►

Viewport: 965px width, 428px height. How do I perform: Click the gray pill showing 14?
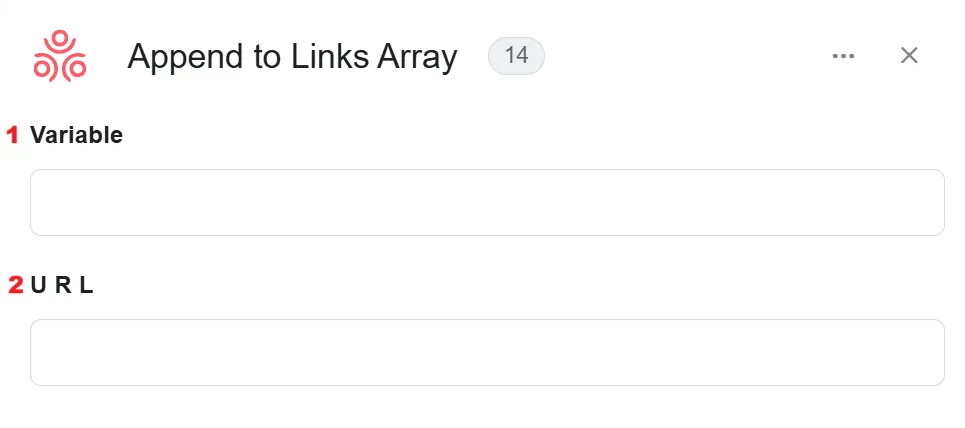click(x=516, y=56)
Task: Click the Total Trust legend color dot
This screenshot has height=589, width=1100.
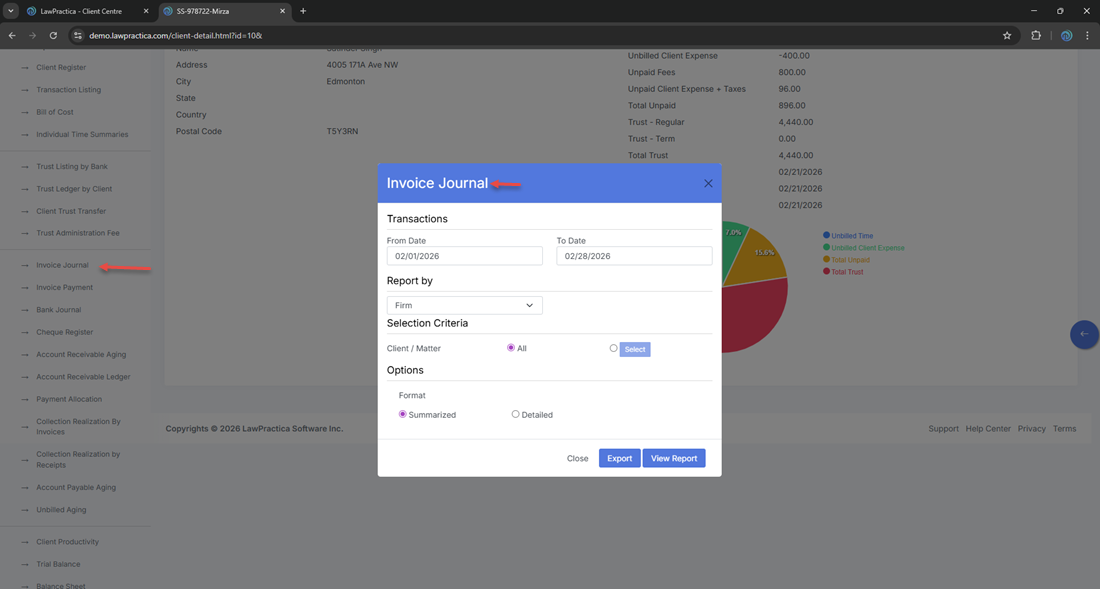Action: click(826, 272)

◄

(What is expected) Copy every line of the listing above, requests included, and add 70 to each click coordinate in the answers. Leave the pictures out.

(Full output)
Viewport: 965px width, 428px height. How do I perform: Click the gray pill showing 14?
click(x=586, y=126)
Task: Click the Total Trust legend color dot
This screenshot has height=589, width=1100.
Action: click(896, 342)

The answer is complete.